* _The task_
Please reproduce the lines of the records below from the one holding "The width and height of the screenshot is (416, 255)." through the one holding "492x466 pixels.", inclusive, skipping all pictures.

━━━━━━━━━━━━━━━━━━━━━━━━━━━━━━

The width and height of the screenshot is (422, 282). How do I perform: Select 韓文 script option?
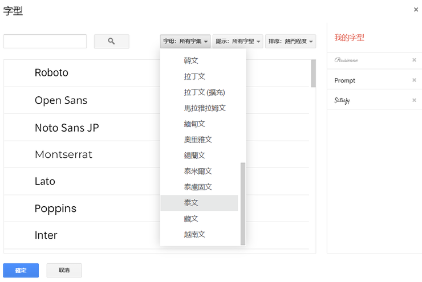[191, 60]
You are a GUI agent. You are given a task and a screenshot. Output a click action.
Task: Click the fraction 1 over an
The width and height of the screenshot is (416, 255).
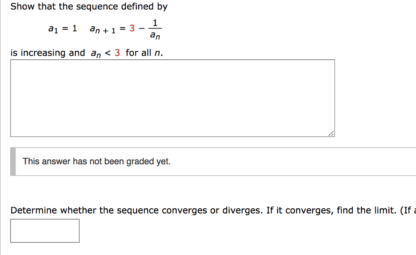pyautogui.click(x=155, y=28)
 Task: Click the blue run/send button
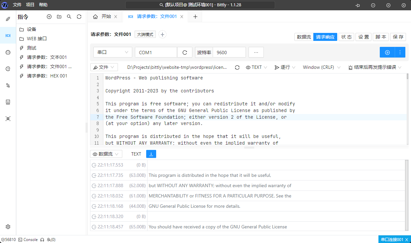pyautogui.click(x=387, y=53)
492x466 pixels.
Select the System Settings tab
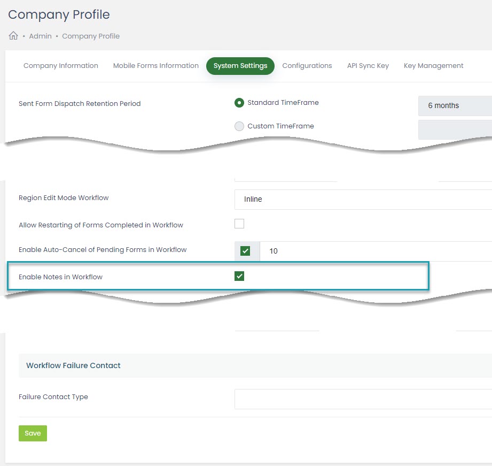click(240, 66)
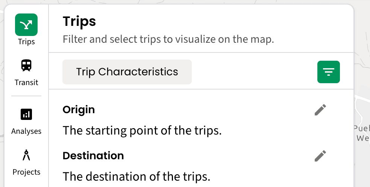The height and width of the screenshot is (187, 370).
Task: Click the Destination heading
Action: point(93,156)
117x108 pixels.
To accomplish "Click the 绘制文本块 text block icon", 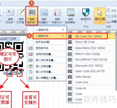I will 10,12.
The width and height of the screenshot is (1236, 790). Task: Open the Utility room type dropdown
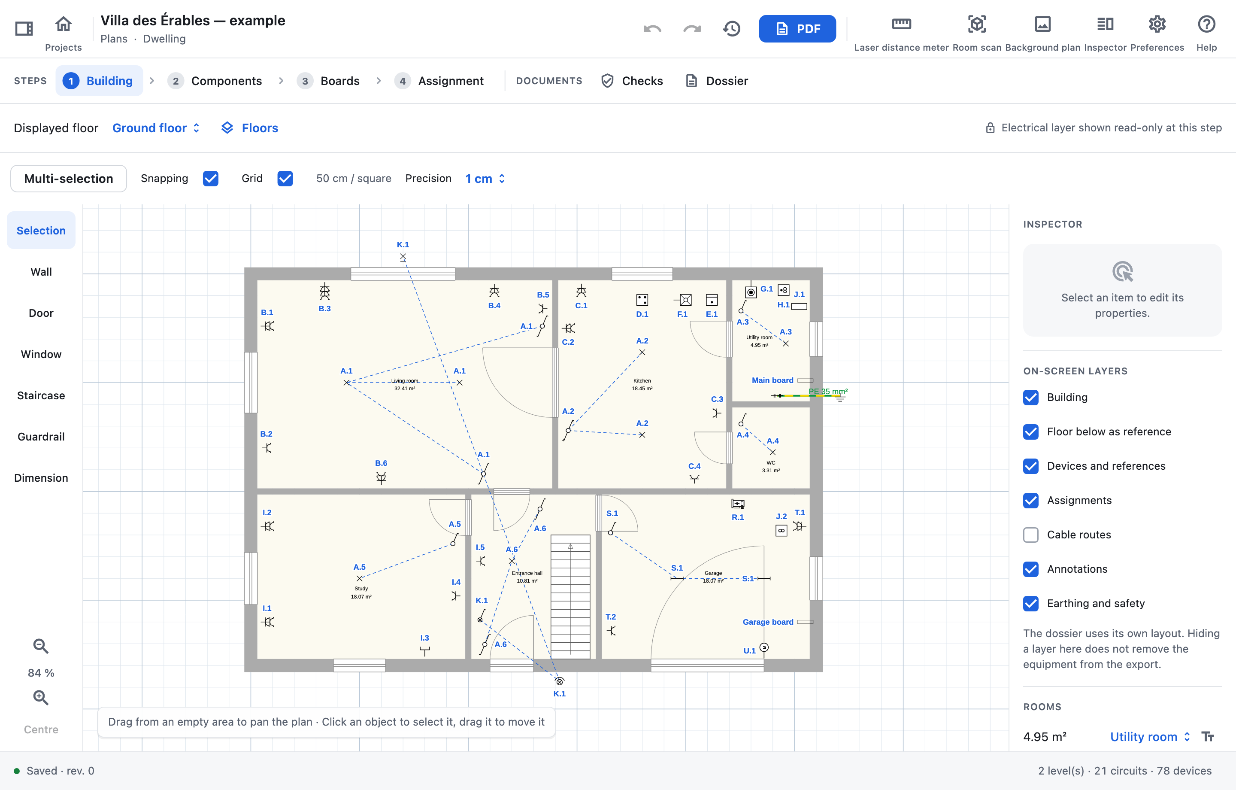coord(1149,737)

━━━━━━━━━━━━━━━━━━━━━━━━━━━━━━

* _Output of the task_
The width and height of the screenshot is (416, 255).
pyautogui.click(x=155, y=28)
 Task: Click the blue run/send button
pyautogui.click(x=387, y=53)
492x466 pixels.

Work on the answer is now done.